→ **GIVEN RECORDS**:
'''

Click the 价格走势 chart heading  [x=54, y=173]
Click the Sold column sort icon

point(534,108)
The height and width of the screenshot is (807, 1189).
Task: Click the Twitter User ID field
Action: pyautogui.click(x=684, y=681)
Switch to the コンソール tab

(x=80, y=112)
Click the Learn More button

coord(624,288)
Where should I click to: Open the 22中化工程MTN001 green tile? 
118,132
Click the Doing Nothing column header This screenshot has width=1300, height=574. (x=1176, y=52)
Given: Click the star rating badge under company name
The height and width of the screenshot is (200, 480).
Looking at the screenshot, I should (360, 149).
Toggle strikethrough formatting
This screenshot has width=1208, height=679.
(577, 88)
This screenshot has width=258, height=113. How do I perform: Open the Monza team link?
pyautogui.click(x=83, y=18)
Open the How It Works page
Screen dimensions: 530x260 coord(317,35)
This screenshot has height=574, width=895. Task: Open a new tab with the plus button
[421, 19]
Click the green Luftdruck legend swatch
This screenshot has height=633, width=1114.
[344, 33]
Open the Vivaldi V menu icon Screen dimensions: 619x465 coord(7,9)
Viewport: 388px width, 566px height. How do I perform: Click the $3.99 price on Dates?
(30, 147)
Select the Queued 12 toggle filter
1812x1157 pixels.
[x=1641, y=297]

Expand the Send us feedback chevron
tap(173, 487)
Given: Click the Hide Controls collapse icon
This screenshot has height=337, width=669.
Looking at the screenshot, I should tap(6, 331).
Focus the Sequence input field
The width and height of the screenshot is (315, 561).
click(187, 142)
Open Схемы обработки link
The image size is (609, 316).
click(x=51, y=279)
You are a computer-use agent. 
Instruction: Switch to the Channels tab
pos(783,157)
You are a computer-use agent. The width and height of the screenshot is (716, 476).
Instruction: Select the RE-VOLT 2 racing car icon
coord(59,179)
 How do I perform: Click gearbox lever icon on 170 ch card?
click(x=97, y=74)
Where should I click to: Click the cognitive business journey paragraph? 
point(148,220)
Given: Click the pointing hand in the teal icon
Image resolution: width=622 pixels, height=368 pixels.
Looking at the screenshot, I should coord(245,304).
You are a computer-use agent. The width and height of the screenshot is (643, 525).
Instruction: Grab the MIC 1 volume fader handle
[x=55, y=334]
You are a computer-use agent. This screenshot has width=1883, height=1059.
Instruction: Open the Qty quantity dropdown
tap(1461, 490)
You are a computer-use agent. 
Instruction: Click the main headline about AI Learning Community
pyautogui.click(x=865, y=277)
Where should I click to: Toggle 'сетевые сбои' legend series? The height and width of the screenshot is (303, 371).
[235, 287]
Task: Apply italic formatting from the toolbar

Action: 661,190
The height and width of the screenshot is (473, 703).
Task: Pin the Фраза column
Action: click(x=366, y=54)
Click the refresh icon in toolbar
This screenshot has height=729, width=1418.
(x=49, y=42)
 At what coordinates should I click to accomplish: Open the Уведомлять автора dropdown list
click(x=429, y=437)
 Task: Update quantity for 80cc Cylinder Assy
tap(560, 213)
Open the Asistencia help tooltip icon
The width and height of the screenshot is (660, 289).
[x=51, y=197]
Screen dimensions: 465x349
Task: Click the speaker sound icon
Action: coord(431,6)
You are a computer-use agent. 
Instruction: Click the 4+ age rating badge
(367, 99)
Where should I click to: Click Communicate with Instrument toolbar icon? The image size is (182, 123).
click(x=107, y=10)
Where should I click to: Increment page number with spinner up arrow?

'''

→ **WORK ORDER**: Copy out each entry above with no deviation.

→ **OUTPUT FOR THIS EXERCISE**:
Click the 价格走势 chart heading  [x=54, y=173]
Click the Sold column sort icon

point(534,108)
The height and width of the screenshot is (807, 1189).
Task: Click the Twitter User ID field
Action: pyautogui.click(x=684, y=681)
Switch to the コンソール tab

(x=80, y=112)
Click the Learn More button

coord(624,288)
Where should I click to: Open the 22中化工程MTN001 green tile? 
118,132
Click the Doing Nothing column header This screenshot has width=1300, height=574. (x=1176, y=52)
Given: Click the star rating badge under company name
The height and width of the screenshot is (200, 480).
Looking at the screenshot, I should (360, 149).
Toggle strikethrough formatting
This screenshot has width=1208, height=679.
(577, 88)
This screenshot has width=258, height=113. How do I perform: Open the Monza team link?
pyautogui.click(x=83, y=18)
Open the How It Works page
Screen dimensions: 530x260 coord(317,35)
This screenshot has height=574, width=895. Task: Open a new tab with the plus button
[421, 19]
Click the green Luftdruck legend swatch
This screenshot has height=633, width=1114.
[344, 33]
Open the Vivaldi V menu icon Screen dimensions: 619x465 coord(7,9)
Viewport: 388px width, 566px height. How do I perform: Click the $3.99 price on Dates?
(30, 147)
Select the Queued 12 toggle filter
1812x1157 pixels.
[x=1641, y=297]

Expand the Send us feedback chevron
tap(173, 487)
Given: Click the Hide Controls collapse icon
This screenshot has height=337, width=669.
Looking at the screenshot, I should tap(6, 331).
Focus the Sequence input field
The width and height of the screenshot is (315, 561).
click(187, 142)
Open Схемы обработки link
The image size is (609, 316).
click(x=51, y=279)
You are a computer-use agent. 
Instruction: Switch to the Channels tab
pos(783,157)
You are a computer-use agent. The width and height of the screenshot is (716, 476).
Instruction: Select the RE-VOLT 2 racing car icon
coord(59,179)
 How do I perform: Click gearbox lever icon on 170 ch card?
click(x=97, y=74)
Where should I click to: Click the cognitive business journey paragraph? 
point(148,220)
Given: Click the pointing hand in the teal icon
Image resolution: width=622 pixels, height=368 pixels.
Looking at the screenshot, I should coord(245,304).
You are a computer-use agent. The width and height of the screenshot is (643, 525).
Instruction: Grab the MIC 1 volume fader handle
[x=55, y=334]
You are a computer-use agent. This screenshot has width=1883, height=1059.
Instruction: Open the Qty quantity dropdown
tap(1461, 490)
You are a computer-use agent. 
Instruction: Click the main headline about AI Learning Community
pyautogui.click(x=865, y=277)
Where should I click to: Toggle 'сетевые сбои' legend series? The height and width of the screenshot is (303, 371).
[235, 287]
Task: Apply italic formatting from the toolbar

Action: 661,190
The height and width of the screenshot is (473, 703).
Task: Pin the Фраза column
Action: click(x=366, y=54)
Click the refresh icon in toolbar
This screenshot has height=729, width=1418.
(x=49, y=42)
 At what coordinates should I click to accomplish: Open the Уведомлять автора dropdown list
click(x=429, y=437)
 Task: Update quantity for 80cc Cylinder Assy
tap(560, 213)
Open the Asistencia help tooltip icon
The width and height of the screenshot is (660, 289).
[x=51, y=197]
Screen dimensions: 465x349
Task: Click the speaker sound icon
Action: coord(431,6)
You are a computer-use agent. 
Instruction: Click the 4+ age rating badge
(367, 99)
Where should I click to: Click Communicate with Instrument toolbar icon? The image size is (182, 123).
click(x=107, y=10)
Where should I click to: Increment page number with spinner up arrow?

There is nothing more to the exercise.